Ben Stein is best known as a comic and an actor (Ferris Bueller). He is also on TV with economic commentary and an occasional commercial pitch. To some he would seem an unlikely choice to host a documentary on the conflict between science and religion. Or, more particularly, evolutionism and intelligent design. ID (intelligent design) is the theory that human life is so complex it points to an intelligence greater than our own as "creator". It's a plausible idea for many people. Except among certain scientists. It bucks the scientific political correctness that only allows one theory to explain human origins and that is Darwin's theory of evolution. The scientific community is so closed to other possibilities that the mere hint of a thought of intelligent design in a scientist's head can get him or her fired from the university where he or she teaches or the scientific organisation for which he or she works. That is the situation that got Stein interested in looking into ID and why it is so threatening to the scientific community.

Why, exactly? Stein interviews scientists who have been fired for their heretical statements regarding ID and scientists who ridicule those statements. He asks what is ID and why is it so threatening. Is it a right wing Christian conspiracy? Is it creationism trying to sneak in the back door? Stein, who is Jewish, doesn't think so. In fact, Stein is equally interested in Darwin and the evolutionary theory he came up with. He visits Darwin's home/museum and follows the train of this thought to Hitler and the concentration camps of Nazi Germany. In one hospital used by the Nazis to exterminate "inferior human beings", he finds traces of the doctrine of natural selection and the survival of the fittest. It was a laboratory for Hitler's new race of superior human beings. Darwin's theories were fleshed out in America during the eugenics craze after WW2 when thousands of "inferior" human beings were sterilized.
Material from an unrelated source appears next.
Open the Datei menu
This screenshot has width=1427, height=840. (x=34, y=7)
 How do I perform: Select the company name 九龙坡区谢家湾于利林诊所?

As Stein follows the evolutionary thread that started with the denial of academic freedom to some scientists who harbor heretical thoughts of ID, he winds up face to face with some of the most prominent atheists of our day. Here is where Stein answers his question about why ID is so threatening. It threatens the scientific orthodoxy that says God can have no place in scientific inquiry. This is a new orthodoxy for older scientific greats labored from a faith foundation summed up in the expression," thinking God's thoughts after him." Today, that is heresy. ID is so threatening that every hint of it must be extinguished because it could be a way for God to sneak back into science. This is untenable for many of the leading scientist/atheists of the day. One leading scientist from Cornell tells Stein that if one follows Darwinism out to all its implications, one of those is atheism. There is no God, no afterlife, no meaning or purpose to our lives. As someone who was raised in a religious home, he accepts this as the consequence of his quest for scientific truth. It is one of the most chilling moments of the film.

As Stein sat in the field where once there had been a Nazi concentration camp, he posed a question to another one of the experts he was interviewing. Do you think Hitler was insane, he asked. No, the expert said, I think in his own mind Hitler thought he was doing good. In their own minds, I am sure the scientific establishment thinks it is doing good, too, as it shuts down dialogue about ID. But as Stein posits in the film, if science is the quest for truth, what are they afraid of?